> **Action item**
Each entry, in full: reproduce it exactly.

*** Data for this task Section Begins ***

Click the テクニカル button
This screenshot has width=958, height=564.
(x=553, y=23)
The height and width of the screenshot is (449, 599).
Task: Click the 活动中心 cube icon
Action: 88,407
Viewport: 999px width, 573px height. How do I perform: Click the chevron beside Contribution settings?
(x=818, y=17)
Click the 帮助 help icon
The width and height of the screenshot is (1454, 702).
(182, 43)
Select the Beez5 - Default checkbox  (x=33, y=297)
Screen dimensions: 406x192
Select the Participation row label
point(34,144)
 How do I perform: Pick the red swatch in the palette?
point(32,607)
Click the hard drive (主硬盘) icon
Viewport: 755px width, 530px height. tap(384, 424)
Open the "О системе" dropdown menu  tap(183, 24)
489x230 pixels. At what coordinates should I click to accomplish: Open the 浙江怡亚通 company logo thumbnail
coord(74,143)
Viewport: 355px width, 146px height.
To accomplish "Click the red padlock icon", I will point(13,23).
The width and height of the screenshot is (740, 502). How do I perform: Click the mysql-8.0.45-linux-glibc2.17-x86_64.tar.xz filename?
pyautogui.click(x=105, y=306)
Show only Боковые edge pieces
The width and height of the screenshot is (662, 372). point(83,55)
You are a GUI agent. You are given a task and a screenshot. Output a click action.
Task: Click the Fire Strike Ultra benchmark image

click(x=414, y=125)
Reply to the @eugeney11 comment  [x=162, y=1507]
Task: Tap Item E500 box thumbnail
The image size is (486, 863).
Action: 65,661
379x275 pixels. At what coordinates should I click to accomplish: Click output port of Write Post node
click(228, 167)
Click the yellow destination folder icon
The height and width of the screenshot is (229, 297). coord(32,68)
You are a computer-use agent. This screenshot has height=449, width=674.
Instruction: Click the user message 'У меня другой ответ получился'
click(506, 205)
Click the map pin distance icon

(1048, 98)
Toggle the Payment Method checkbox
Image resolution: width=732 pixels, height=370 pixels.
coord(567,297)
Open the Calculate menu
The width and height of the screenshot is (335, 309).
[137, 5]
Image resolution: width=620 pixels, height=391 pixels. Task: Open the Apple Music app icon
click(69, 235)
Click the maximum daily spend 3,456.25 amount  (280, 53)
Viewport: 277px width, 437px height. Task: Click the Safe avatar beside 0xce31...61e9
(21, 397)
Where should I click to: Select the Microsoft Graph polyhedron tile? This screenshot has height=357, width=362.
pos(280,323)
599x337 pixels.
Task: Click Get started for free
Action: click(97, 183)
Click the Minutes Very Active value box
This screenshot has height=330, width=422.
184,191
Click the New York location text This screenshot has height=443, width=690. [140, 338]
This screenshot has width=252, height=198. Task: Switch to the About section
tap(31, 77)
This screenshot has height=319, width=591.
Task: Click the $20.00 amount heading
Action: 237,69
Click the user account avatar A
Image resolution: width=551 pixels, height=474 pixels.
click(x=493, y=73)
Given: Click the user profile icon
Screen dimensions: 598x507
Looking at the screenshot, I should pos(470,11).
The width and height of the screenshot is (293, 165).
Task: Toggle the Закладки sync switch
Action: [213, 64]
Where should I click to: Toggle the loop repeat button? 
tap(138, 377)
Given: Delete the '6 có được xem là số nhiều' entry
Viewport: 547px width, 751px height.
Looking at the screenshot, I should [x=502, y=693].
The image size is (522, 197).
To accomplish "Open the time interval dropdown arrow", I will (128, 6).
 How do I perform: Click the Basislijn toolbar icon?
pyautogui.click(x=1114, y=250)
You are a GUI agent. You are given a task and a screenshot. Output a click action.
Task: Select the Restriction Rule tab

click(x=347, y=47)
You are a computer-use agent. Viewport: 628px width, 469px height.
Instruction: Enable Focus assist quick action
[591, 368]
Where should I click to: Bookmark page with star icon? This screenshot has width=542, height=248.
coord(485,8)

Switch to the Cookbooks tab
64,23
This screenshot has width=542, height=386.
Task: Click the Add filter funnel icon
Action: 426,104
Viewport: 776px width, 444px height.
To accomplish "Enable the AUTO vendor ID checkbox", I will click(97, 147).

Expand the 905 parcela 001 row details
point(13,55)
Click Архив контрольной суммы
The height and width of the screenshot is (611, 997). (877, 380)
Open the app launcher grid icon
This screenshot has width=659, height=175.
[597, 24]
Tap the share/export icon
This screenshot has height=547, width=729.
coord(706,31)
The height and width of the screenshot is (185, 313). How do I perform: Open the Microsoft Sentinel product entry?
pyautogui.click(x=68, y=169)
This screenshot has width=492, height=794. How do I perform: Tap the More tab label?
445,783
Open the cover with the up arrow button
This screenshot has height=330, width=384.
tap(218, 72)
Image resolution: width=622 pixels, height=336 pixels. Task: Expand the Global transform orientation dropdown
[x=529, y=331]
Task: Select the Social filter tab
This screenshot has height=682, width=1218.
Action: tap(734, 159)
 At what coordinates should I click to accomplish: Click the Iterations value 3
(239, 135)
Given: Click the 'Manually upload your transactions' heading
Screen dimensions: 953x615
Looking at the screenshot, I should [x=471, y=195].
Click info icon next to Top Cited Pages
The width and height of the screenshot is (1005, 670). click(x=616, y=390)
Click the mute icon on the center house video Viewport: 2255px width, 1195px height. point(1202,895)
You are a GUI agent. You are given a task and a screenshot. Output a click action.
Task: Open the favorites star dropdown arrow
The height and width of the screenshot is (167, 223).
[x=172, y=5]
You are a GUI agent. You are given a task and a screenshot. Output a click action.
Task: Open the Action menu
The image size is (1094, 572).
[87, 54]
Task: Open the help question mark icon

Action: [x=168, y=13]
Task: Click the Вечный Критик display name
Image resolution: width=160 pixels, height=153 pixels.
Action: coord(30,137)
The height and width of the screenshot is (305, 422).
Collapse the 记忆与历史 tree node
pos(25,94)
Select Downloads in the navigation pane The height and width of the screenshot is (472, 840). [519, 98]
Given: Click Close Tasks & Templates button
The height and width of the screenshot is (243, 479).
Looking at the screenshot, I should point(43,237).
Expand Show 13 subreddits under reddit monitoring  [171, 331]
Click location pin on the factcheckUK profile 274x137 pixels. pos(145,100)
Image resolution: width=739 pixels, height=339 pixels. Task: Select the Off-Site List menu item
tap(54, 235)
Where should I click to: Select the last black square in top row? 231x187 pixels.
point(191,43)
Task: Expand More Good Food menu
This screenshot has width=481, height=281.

*** Data for this task Section Ends ***

> **Exercise result**
Click the テクニカル button
This screenshot has width=958, height=564.
(x=553, y=23)
The height and width of the screenshot is (449, 599).
Task: Click the 活动中心 cube icon
Action: 88,407
Viewport: 999px width, 573px height. How do I perform: Click the chevron beside Contribution settings?
(x=818, y=17)
Click the 帮助 help icon
The width and height of the screenshot is (1454, 702).
(182, 43)
Select the Beez5 - Default checkbox  (x=33, y=297)
Screen dimensions: 406x192
Select the Participation row label
point(34,144)
 How do I perform: Pick the red swatch in the palette?
point(32,607)
Click the hard drive (主硬盘) icon
Viewport: 755px width, 530px height. tap(384, 424)
Open the "О системе" dropdown menu  tap(183, 24)
489x230 pixels. At what coordinates should I click to accomplish: Open the 浙江怡亚通 company logo thumbnail
coord(74,143)
Viewport: 355px width, 146px height.
To accomplish "Click the red padlock icon", I will point(13,23).
The width and height of the screenshot is (740, 502). How do I perform: Click the mysql-8.0.45-linux-glibc2.17-x86_64.tar.xz filename?
pyautogui.click(x=105, y=306)
Show only Боковые edge pieces
The width and height of the screenshot is (662, 372). point(83,55)
You are a GUI agent. You are given a task and a screenshot. Output a click action.
Task: Click the Fire Strike Ultra benchmark image

click(x=414, y=125)
Reply to the @eugeney11 comment  [x=162, y=1507]
Task: Tap Item E500 box thumbnail
The image size is (486, 863).
Action: 65,661
379x275 pixels. At what coordinates should I click to accomplish: Click output port of Write Post node
click(228, 167)
Click the yellow destination folder icon
The height and width of the screenshot is (229, 297). coord(32,68)
You are a computer-use agent. This screenshot has height=449, width=674.
Instruction: Click the user message 'У меня другой ответ получился'
click(506, 205)
Click the map pin distance icon

(1048, 98)
Toggle the Payment Method checkbox
Image resolution: width=732 pixels, height=370 pixels.
coord(567,297)
Open the Calculate menu
The width and height of the screenshot is (335, 309).
[137, 5]
Image resolution: width=620 pixels, height=391 pixels. Task: Open the Apple Music app icon
click(69, 235)
Click the maximum daily spend 3,456.25 amount  (280, 53)
Viewport: 277px width, 437px height. Task: Click the Safe avatar beside 0xce31...61e9
(21, 397)
Where should I click to: Select the Microsoft Graph polyhedron tile? This screenshot has height=357, width=362.
pos(280,323)
599x337 pixels.
Task: Click Get started for free
Action: click(97, 183)
Click the Minutes Very Active value box
This screenshot has height=330, width=422.
184,191
Click the New York location text This screenshot has height=443, width=690. [140, 338]
This screenshot has width=252, height=198. Task: Switch to the About section
tap(31, 77)
This screenshot has height=319, width=591.
Task: Click the $20.00 amount heading
Action: 237,69
Click the user account avatar A
Image resolution: width=551 pixels, height=474 pixels.
click(x=493, y=73)
Given: Click the user profile icon
Screen dimensions: 598x507
Looking at the screenshot, I should pos(470,11).
The width and height of the screenshot is (293, 165).
Task: Toggle the Закладки sync switch
Action: [213, 64]
Where should I click to: Toggle the loop repeat button? 
tap(138, 377)
Given: Delete the '6 có được xem là số nhiều' entry
Viewport: 547px width, 751px height.
Looking at the screenshot, I should [x=502, y=693].
The image size is (522, 197).
To accomplish "Open the time interval dropdown arrow", I will (128, 6).
 How do I perform: Click the Basislijn toolbar icon?
pyautogui.click(x=1114, y=250)
You are a GUI agent. You are given a task and a screenshot. Output a click action.
Task: Select the Restriction Rule tab

click(x=347, y=47)
You are a computer-use agent. Viewport: 628px width, 469px height.
Instruction: Enable Focus assist quick action
[591, 368]
Where should I click to: Bookmark page with star icon? This screenshot has width=542, height=248.
coord(485,8)

Switch to the Cookbooks tab
64,23
This screenshot has width=542, height=386.
Task: Click the Add filter funnel icon
Action: 426,104
Viewport: 776px width, 444px height.
To accomplish "Enable the AUTO vendor ID checkbox", I will click(97, 147).

Expand the 905 parcela 001 row details
point(13,55)
Click Архив контрольной суммы
The height and width of the screenshot is (611, 997). (877, 380)
Open the app launcher grid icon
This screenshot has width=659, height=175.
[597, 24]
Tap the share/export icon
This screenshot has height=547, width=729.
coord(706,31)
The height and width of the screenshot is (185, 313). How do I perform: Open the Microsoft Sentinel product entry?
pyautogui.click(x=68, y=169)
This screenshot has width=492, height=794. How do I perform: Tap the More tab label?
445,783
Open the cover with the up arrow button
This screenshot has height=330, width=384.
tap(218, 72)
Image resolution: width=622 pixels, height=336 pixels. Task: Expand the Global transform orientation dropdown
[x=529, y=331]
Task: Select the Social filter tab
This screenshot has height=682, width=1218.
Action: tap(734, 159)
 At what coordinates should I click to accomplish: Click the Iterations value 3
(239, 135)
Given: Click the 'Manually upload your transactions' heading
Screen dimensions: 953x615
Looking at the screenshot, I should [x=471, y=195].
Click info icon next to Top Cited Pages
The width and height of the screenshot is (1005, 670). click(x=616, y=390)
Click the mute icon on the center house video Viewport: 2255px width, 1195px height. point(1202,895)
You are a GUI agent. You are given a task and a screenshot. Output a click action.
Task: Open the favorites star dropdown arrow
The height and width of the screenshot is (167, 223).
[x=172, y=5]
You are a GUI agent. You are given a task and a screenshot. Output a click action.
Task: Open the Action menu
The image size is (1094, 572).
[87, 54]
Task: Open the help question mark icon

Action: [x=168, y=13]
Task: Click the Вечный Критик display name
Image resolution: width=160 pixels, height=153 pixels.
Action: coord(30,137)
The height and width of the screenshot is (305, 422).
Collapse the 记忆与历史 tree node
pos(25,94)
Select Downloads in the navigation pane The height and width of the screenshot is (472, 840). [519, 98]
Given: Click Close Tasks & Templates button
The height and width of the screenshot is (243, 479).
Looking at the screenshot, I should point(43,237).
Expand Show 13 subreddits under reddit monitoring  [171, 331]
Click location pin on the factcheckUK profile 274x137 pixels. pos(145,100)
Image resolution: width=739 pixels, height=339 pixels. Task: Select the Off-Site List menu item
tap(54, 235)
Where should I click to: Select the last black square in top row? 231x187 pixels.
point(191,43)
Task: Expand More Good Food menu
This screenshot has width=481, height=281.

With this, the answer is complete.